## DOCUMENTO DE ORIGEM
Labareda, do bando de Corisco.

4 comentários:

Abel Sidney disse...

Não será por falta de notícias que você empunhará novamente o lápis para falar do seu Acre menino.

Meu cunhado chegou de lá e disse que águas baixaram.

Aguardaremos, portanto, que mantenhas a palavra em pé!

Geraldo Roger Normando Jr disse...

Estou sem fôlego. Quando melhorar - o fôlego - e entrar em sincronia com as águas, desgarrará de mim o talo da palavras. Deixa vir.

Erika Morhy disse...

Gente, mas que texto bacana! Parabéns a Labareda. Que mande notícias sempre, pra meu deleite.

Geraldo Roger Normando Jr disse...

Labareda só se arrisca por aqui, aos domingos, quase sempre. Quando desaparecer é por estar incrustado em textos científicos. Foi de lá que Labareda, filho da liberdade de escrever, começou a mundiar. Depois vocês me receberam por aqui: encostei, gostei, flanei e por aqui fiquei. Tal como Forrest Gump, nunca mais parei de andar com as palavras... Vocês foram os culpados. Obrigado. Suas palmas também me são deleites.

(Dados de posição de palavras e itens)
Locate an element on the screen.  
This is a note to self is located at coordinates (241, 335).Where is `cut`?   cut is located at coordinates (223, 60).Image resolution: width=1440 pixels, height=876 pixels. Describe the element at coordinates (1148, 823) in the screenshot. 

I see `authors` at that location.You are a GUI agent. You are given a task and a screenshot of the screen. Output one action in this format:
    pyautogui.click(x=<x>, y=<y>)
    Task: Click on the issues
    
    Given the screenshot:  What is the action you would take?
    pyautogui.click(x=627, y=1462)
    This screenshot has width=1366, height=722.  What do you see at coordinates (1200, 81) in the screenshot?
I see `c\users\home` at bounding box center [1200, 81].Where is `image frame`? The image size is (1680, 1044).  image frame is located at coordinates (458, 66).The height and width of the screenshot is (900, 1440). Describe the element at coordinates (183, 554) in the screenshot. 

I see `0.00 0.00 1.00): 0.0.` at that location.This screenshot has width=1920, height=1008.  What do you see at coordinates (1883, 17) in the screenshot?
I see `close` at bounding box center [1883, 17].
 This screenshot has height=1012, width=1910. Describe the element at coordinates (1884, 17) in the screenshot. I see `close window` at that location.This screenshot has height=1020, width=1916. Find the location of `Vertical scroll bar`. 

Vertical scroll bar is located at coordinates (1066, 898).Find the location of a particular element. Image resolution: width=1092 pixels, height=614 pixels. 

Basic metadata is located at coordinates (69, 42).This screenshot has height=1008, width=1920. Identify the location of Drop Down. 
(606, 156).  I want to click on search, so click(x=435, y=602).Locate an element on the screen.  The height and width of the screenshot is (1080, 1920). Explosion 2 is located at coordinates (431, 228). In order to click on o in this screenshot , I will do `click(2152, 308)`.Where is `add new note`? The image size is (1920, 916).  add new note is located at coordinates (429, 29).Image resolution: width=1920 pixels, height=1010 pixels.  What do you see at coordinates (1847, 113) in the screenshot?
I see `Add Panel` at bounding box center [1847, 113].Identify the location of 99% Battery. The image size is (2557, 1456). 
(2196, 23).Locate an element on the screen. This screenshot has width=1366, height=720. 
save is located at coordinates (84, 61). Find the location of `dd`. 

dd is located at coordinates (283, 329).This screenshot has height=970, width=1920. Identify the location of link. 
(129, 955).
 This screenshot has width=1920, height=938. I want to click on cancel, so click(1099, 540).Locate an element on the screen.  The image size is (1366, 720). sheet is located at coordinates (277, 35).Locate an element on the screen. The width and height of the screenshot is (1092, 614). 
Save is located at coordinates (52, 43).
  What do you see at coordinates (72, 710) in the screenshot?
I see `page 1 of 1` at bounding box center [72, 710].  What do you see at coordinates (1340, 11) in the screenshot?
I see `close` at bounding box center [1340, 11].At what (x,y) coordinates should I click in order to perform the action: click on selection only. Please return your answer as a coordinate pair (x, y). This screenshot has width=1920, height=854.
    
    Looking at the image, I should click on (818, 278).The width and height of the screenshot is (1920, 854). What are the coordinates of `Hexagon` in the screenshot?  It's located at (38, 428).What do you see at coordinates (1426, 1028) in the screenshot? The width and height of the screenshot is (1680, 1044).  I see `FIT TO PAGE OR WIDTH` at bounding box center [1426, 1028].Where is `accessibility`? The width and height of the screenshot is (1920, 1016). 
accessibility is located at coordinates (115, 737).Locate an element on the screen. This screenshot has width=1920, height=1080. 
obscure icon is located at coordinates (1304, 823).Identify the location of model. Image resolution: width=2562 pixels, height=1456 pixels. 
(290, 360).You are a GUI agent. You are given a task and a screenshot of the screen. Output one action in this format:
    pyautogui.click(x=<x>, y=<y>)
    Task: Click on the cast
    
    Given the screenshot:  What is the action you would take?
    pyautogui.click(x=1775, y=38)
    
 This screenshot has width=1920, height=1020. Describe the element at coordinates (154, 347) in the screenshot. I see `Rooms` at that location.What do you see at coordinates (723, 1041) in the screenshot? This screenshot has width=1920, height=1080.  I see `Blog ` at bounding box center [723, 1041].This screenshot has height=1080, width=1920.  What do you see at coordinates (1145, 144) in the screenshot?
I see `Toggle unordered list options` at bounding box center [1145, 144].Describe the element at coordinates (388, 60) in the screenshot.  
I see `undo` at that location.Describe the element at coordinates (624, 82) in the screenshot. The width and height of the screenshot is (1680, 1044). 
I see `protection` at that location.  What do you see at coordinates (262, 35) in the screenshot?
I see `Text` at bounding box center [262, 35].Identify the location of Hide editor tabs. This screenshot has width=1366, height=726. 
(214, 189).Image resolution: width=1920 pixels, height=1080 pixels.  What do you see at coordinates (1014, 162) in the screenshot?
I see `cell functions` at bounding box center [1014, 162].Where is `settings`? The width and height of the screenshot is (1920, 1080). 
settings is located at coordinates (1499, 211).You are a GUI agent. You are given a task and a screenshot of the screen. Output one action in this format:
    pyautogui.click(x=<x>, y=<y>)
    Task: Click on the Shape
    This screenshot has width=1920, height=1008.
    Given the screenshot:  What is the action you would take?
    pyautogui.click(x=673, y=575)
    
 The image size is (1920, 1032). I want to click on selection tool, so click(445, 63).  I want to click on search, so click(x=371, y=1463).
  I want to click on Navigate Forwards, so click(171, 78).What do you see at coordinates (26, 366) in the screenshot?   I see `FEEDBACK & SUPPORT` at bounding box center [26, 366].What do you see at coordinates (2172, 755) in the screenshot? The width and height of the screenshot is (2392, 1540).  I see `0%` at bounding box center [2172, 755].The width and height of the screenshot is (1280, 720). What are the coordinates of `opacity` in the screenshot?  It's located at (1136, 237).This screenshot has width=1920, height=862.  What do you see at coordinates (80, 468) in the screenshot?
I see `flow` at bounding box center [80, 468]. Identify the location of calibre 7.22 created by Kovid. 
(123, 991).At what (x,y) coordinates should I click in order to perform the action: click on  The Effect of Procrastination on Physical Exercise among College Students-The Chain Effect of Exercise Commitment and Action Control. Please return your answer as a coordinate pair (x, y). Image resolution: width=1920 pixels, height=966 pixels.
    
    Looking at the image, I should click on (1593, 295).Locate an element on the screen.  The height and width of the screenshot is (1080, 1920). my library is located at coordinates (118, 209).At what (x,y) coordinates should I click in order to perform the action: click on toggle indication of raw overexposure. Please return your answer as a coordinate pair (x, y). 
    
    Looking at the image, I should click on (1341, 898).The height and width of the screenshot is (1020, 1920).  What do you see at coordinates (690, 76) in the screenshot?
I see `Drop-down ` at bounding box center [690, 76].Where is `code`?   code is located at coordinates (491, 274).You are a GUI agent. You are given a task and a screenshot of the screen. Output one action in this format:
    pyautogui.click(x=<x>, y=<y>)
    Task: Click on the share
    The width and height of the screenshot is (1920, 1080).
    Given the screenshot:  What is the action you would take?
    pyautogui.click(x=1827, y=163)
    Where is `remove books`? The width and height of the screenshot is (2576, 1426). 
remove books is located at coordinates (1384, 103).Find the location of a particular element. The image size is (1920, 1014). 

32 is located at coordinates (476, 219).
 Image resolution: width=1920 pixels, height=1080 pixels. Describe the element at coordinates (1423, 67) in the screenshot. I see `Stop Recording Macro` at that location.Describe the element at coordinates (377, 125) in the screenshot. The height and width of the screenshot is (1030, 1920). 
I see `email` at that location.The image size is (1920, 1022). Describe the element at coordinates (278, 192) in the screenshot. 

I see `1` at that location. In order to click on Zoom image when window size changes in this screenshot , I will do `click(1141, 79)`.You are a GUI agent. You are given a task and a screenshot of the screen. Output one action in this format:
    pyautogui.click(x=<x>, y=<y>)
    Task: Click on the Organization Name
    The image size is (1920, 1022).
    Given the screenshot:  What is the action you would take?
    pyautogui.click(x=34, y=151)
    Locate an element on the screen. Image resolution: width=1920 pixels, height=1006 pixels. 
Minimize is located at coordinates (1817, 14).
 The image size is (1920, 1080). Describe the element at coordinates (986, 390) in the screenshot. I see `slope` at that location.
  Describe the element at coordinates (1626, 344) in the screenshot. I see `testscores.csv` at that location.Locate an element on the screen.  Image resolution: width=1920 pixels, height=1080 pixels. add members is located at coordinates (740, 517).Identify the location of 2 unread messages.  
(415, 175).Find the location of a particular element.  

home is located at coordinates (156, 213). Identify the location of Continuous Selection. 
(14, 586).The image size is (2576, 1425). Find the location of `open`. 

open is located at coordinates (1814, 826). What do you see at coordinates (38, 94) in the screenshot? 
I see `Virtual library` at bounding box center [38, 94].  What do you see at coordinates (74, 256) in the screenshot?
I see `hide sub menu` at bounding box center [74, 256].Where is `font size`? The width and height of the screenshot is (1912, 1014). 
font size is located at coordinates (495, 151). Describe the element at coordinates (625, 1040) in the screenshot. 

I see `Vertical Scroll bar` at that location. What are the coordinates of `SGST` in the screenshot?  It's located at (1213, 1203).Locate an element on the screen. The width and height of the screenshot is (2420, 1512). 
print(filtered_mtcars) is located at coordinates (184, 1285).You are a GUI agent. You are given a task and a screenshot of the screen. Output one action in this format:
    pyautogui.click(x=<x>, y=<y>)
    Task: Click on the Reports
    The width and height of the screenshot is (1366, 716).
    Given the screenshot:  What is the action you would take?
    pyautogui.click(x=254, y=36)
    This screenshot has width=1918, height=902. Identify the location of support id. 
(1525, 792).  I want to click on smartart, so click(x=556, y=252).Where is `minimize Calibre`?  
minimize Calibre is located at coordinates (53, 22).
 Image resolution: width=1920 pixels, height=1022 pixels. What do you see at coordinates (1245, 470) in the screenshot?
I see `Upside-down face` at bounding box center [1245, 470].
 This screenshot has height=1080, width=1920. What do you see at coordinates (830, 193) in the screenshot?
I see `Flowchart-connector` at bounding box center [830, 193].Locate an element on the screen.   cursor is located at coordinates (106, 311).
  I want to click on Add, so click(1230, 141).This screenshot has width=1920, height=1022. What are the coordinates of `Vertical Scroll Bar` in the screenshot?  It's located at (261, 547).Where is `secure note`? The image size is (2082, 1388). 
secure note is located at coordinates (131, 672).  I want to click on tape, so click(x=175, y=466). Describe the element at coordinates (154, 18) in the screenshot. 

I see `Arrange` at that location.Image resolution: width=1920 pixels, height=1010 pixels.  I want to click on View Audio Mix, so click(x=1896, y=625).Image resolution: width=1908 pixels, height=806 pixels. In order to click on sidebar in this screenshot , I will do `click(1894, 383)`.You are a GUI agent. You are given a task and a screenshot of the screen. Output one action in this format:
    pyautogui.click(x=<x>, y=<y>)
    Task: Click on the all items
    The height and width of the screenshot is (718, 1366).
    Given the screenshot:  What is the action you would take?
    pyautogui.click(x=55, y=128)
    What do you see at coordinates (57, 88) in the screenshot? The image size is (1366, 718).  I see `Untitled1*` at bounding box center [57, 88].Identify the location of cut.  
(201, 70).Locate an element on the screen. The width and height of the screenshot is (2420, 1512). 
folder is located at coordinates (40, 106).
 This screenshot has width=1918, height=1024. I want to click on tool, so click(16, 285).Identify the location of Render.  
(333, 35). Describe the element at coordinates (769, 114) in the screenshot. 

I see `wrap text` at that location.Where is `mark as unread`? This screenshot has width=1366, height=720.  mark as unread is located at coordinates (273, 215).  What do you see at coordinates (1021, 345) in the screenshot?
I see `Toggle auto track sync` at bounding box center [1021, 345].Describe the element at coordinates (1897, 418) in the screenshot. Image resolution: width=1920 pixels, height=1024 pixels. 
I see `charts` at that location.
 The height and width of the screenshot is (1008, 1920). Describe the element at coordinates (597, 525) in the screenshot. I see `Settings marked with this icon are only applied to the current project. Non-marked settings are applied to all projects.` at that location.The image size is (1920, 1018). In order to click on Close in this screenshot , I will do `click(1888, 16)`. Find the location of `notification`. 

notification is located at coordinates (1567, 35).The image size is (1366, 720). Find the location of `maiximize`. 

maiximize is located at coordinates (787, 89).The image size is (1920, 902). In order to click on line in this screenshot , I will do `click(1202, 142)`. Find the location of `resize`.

## O QUE FAZER
• a. Redigite o trecho do documento de origem que começa com as palavras "Gente, mas que" e termina com "me são deleites.".
• b. Responda com base no documento de origem:
(i) Segundo Abel Sidney, o que o cunhado disse ao chegar de lá?
(ii) Em que dia da semana Labareda se arrisca por aqui, quase sempre?
(iii) Com que personagem Geraldo Roger Normando Jr compara a si mesmo no último comentário?
• c. Liste, sem repetir, todos os nomes de quem assina os comentários no documento de origem.
As linhas não têm nenhum papel nesta atividade.

## RESPOSTAS RESOLVIDAS
• a.
Gente, mas que texto bacana! Parabéns a Labareda. Que mande notícias sempre, pra meu deleite.

Geraldo Roger Normando Jr disse...

Labareda só se arrisca por aqui, aos domingos, quase sempre. Quando desaparecer é por estar incrustado em textos científicos. Foi de lá que Labareda, filho da liberdade de escrever, começou a mundiar. Depois vocês me receberam por aqui: encostei, gostei, flanei e por aqui fiquei. Tal como Forrest Gump, nunca mais parei de andar com as palavras... Vocês foram os culpados. Obrigado. Suas palmas também me são deleites.

• b.
(i) Disse que as águas baixaram.
(ii) Aos domingos.
(iii) Com Forrest Gump.

• c.
Abel Sidney
Geraldo Roger Normando Jr
Erika Morhy